Утром окаменевшее тело Сергея, покрытое бурой ледяной коркой, было выставлено на развилке двух дорог, неподалеку от телеграфной линии, воткнули его ногами по колено в снег. По полю носился злой ветер, взбивал снеговые пряди, взметывал их под облака, гудел свирепо, распугивая ворон и опадая, тихо ползал по снеговому насту вокруг безжизненного тела.

Две недели труп простоял на развилке, Воропаев не давал его убирать, чтобы похоронить-то по-человечески, грозил, что прикончит каждого, кто хоть пальцем притронется к мертвецу.

И все-таки тело комсомольца кто-то увез – кто именно, Воропаев так и не дознался, хотя пробовал.
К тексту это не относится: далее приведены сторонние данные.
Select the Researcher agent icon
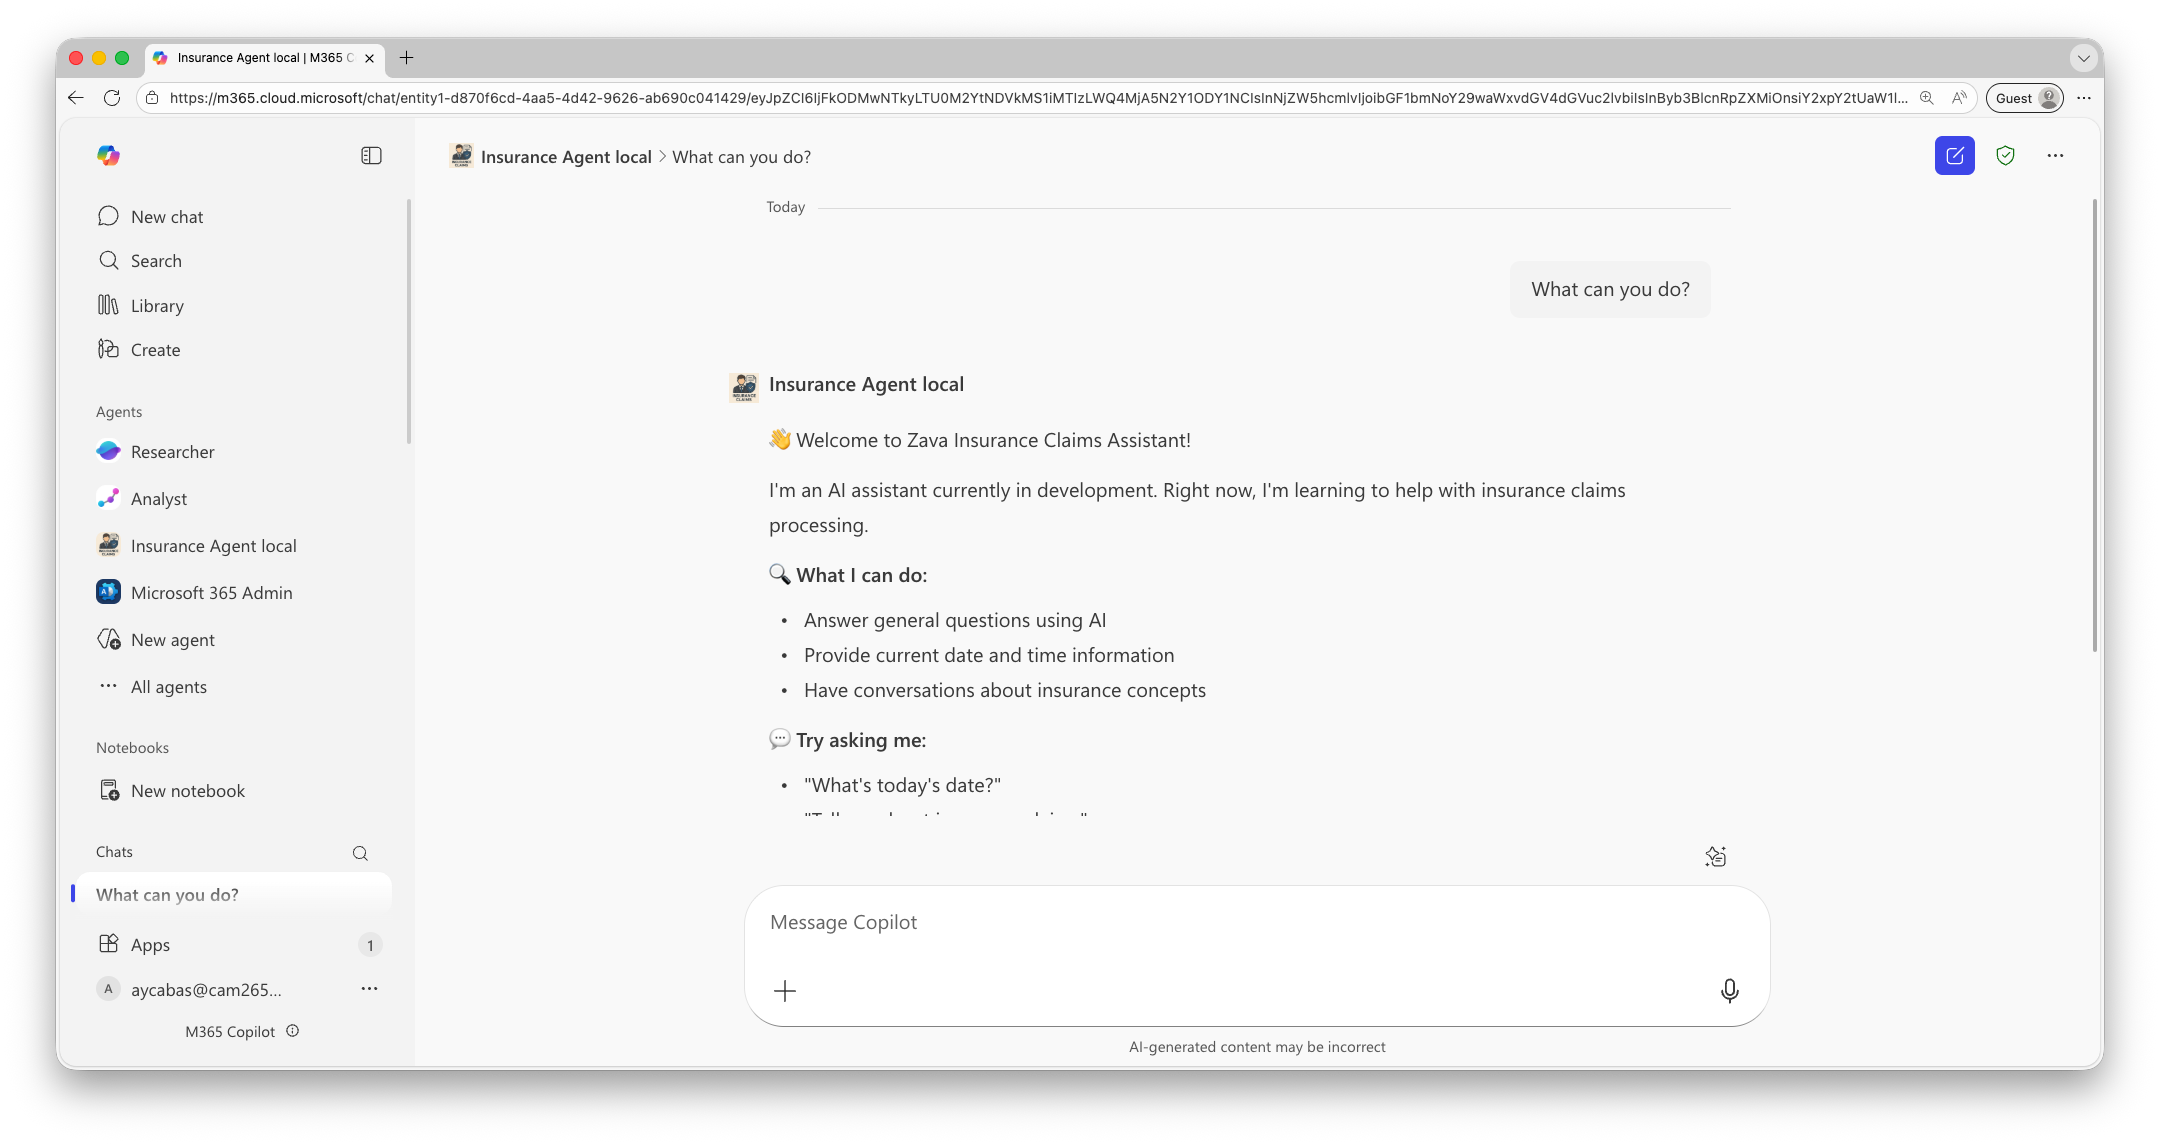The image size is (2160, 1144). click(108, 451)
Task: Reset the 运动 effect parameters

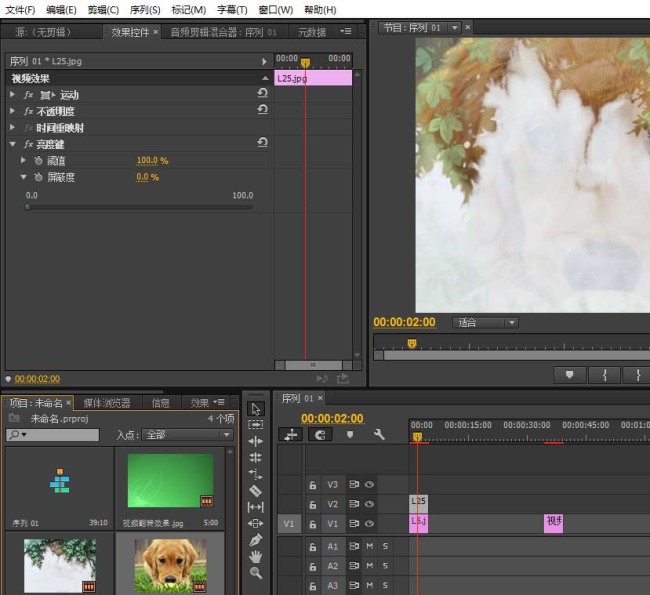Action: pos(262,93)
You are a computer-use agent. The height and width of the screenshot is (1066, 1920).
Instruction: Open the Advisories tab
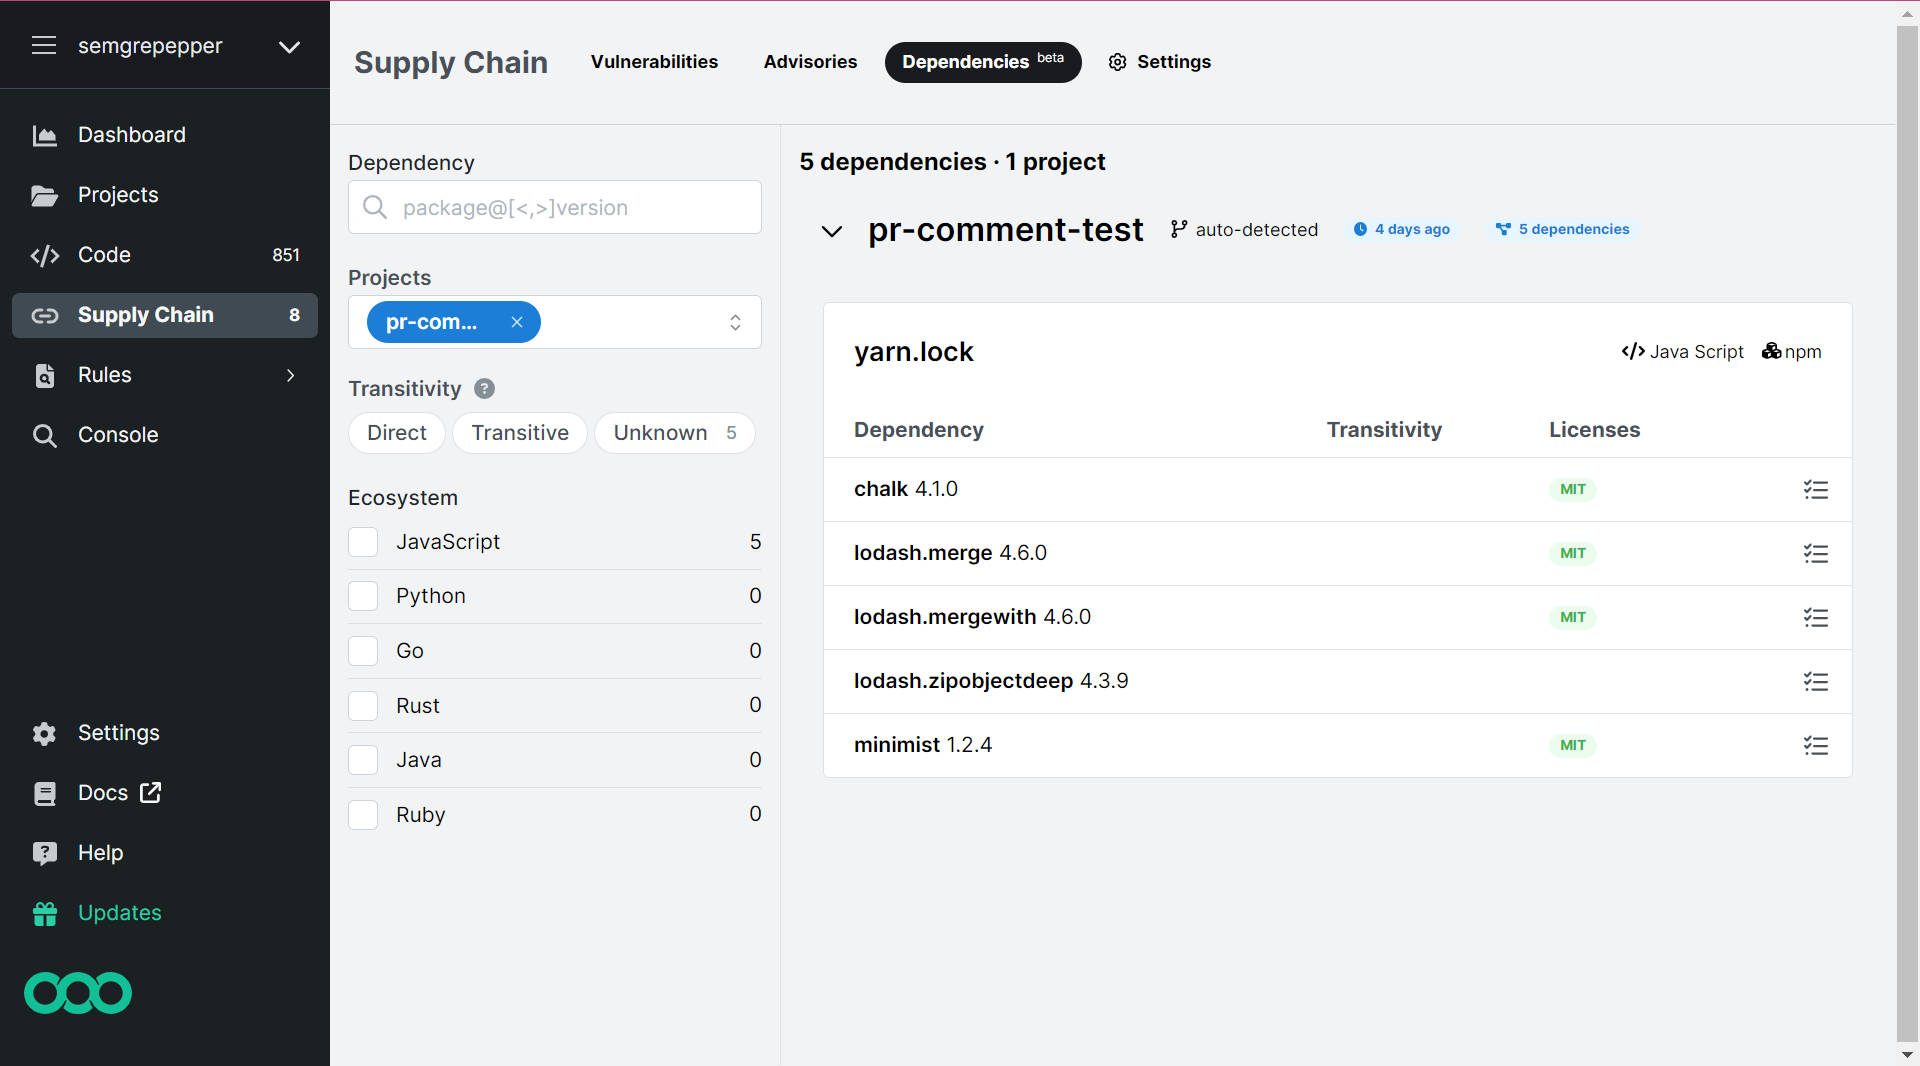point(810,62)
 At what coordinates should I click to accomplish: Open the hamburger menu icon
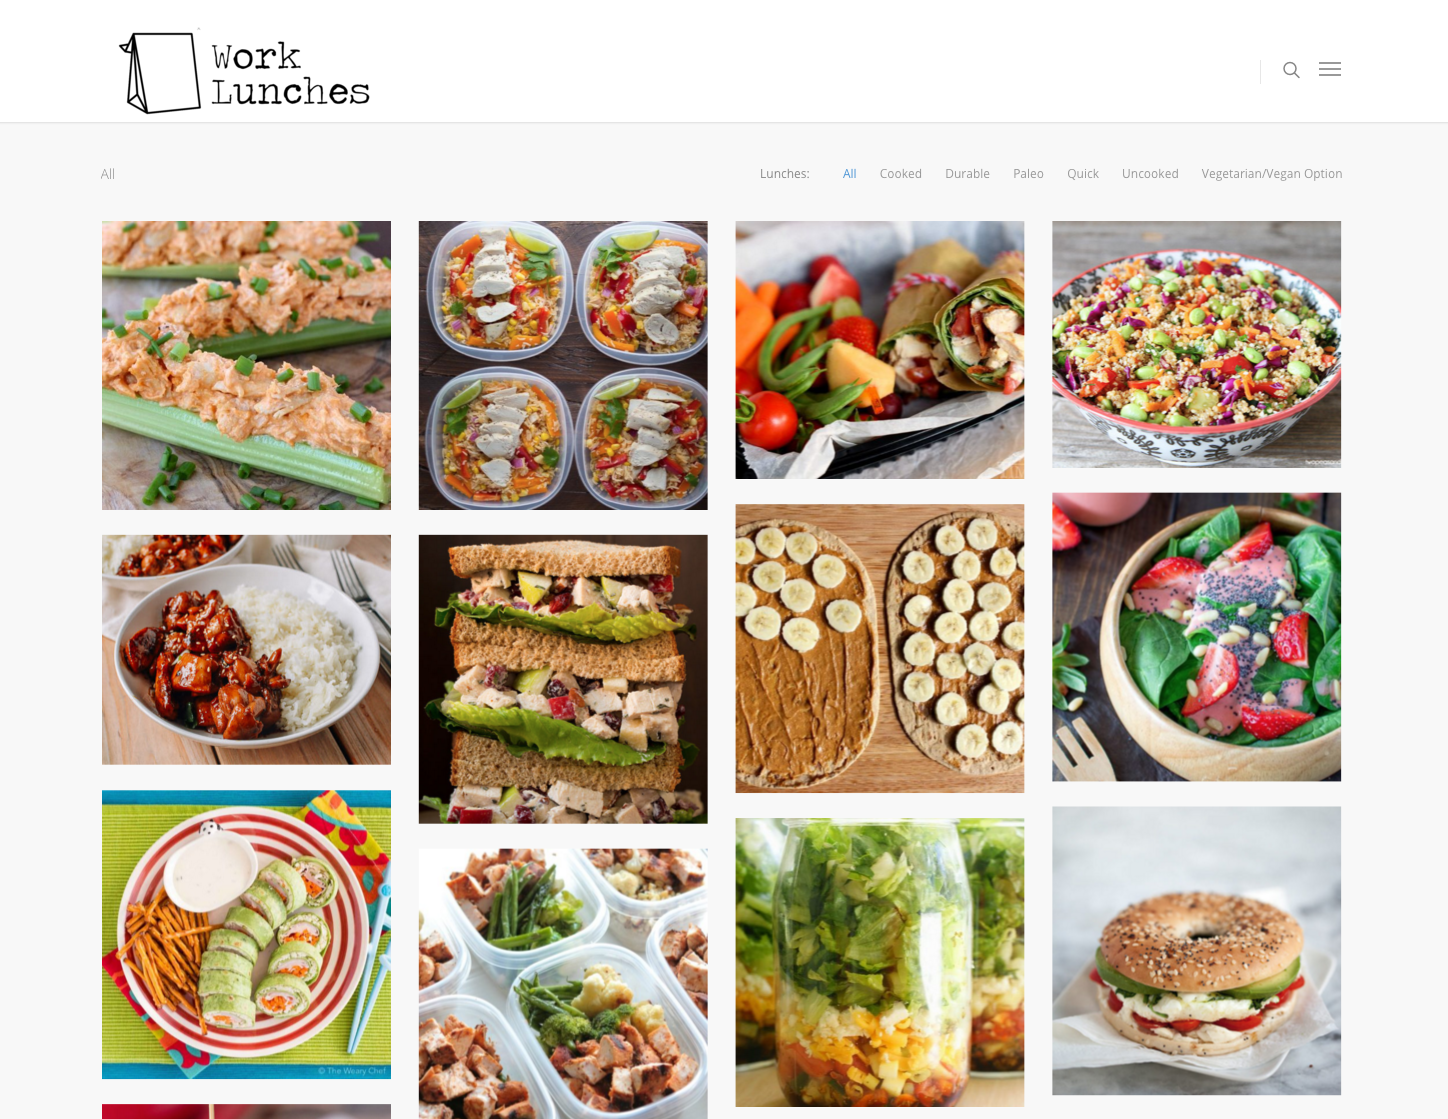[1330, 69]
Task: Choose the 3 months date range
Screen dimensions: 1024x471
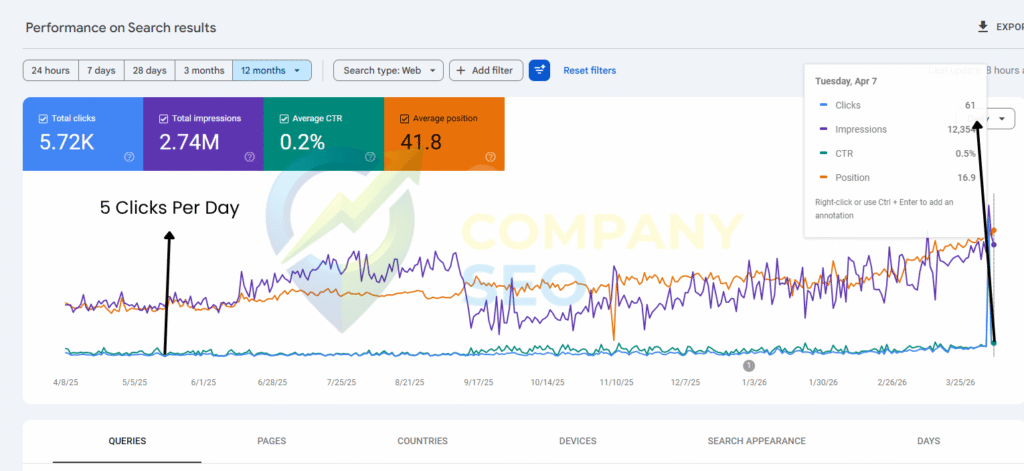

Похоронили Сергея Корнеева на макушке высокой песчаной насыпи, откуда были видны сизые таежные дали, река, ржаво-пятнистые, покрытые радужными керосиновыми разводами болота, длинная лесистая грива. Место это находилось в десяти минутах ходьбы от села, было чистым, на нем росли цветы, пробивающиеся сквозь белый, как снег, песок, броские, яркие, видные издалека; в самую худую комариную пору, когда гнус и комары до смерти заедали телят и щенков, тут было чисто – ни гнус, ни комар не задерживались. Сомова же похоронили на сельском погосте.

Когда округу уже летом взяли в кольцо красные отряды, пришедшие на выручку, и кулацкой власти наступил конец, Воропаев со своими спутниками попытался выйти из этого кольца – потайными тропами выскользнуть либо с боем прорваться, и – повезло ему, выскользнул. Но ненадолго – вскоре, примерно через месяц, его снова взяли в клещи. Неподалеку от села. Воропаев, не желая сдаваться – знал, что его ждет, – полубезумный, с нечесаной, сбившейся в колтун бородой, прыгнул в болото – в несколько секунд на глазах у растерявшихся связчиков его засосала вонючая, покрытая пузырями болотная жижа.